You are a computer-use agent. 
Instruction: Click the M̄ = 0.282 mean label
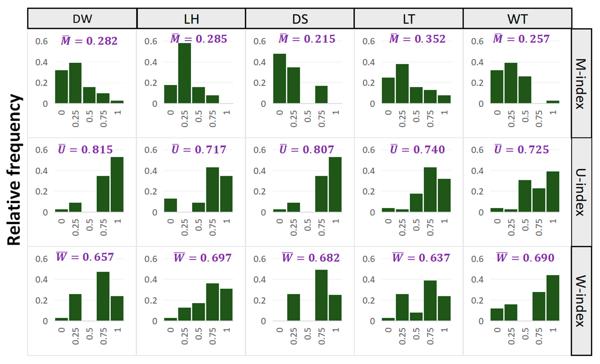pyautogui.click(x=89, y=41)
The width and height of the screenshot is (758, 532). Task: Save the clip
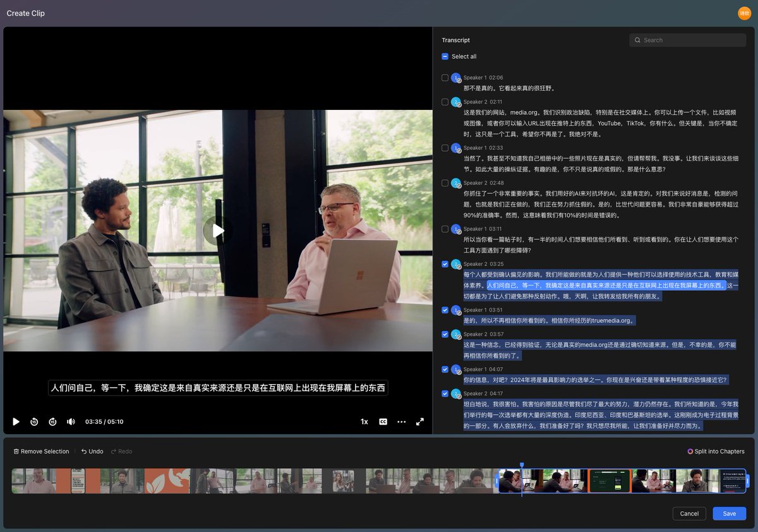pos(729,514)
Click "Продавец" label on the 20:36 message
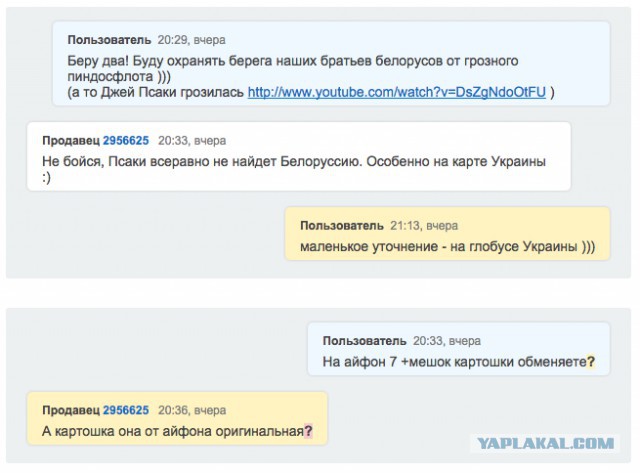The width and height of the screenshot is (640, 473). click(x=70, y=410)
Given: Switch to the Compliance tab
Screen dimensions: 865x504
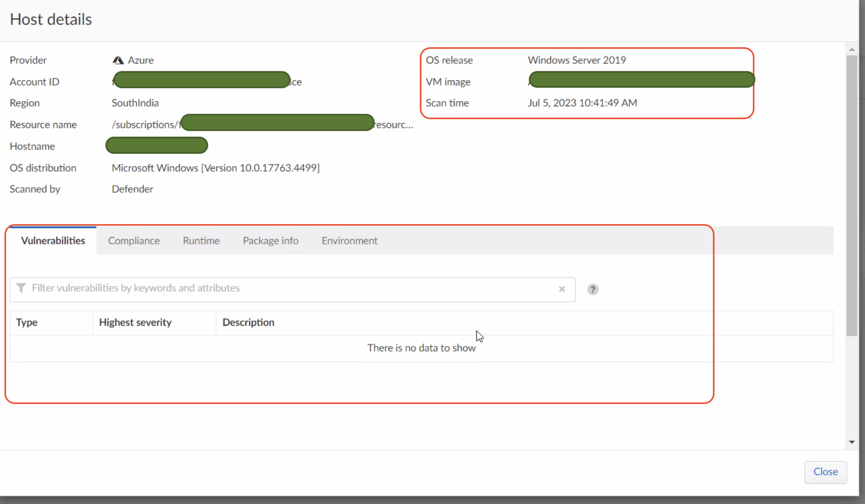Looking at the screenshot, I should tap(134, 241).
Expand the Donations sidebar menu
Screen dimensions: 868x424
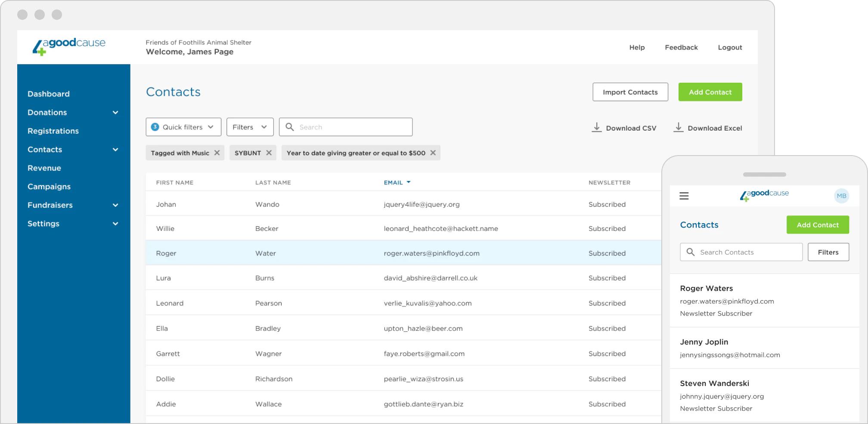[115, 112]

═══

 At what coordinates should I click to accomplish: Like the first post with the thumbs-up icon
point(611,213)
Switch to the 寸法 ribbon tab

═══

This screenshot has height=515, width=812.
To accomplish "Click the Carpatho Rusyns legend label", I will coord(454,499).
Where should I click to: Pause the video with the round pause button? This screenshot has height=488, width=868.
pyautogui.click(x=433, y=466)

═══

EXERCISE TASK » Reproduce word for word the stretch from the line containing "The width and height of the screenshot is (758, 532)." through the line containing "The width and height of the screenshot is (640, 473).", both included. Leave the pictures out.

WRITTEN REPLY »
The width and height of the screenshot is (758, 532). Task: Save the clip
pos(729,514)
Click "Продавец" label on the 20:36 message
The width and height of the screenshot is (640, 473). click(x=70, y=410)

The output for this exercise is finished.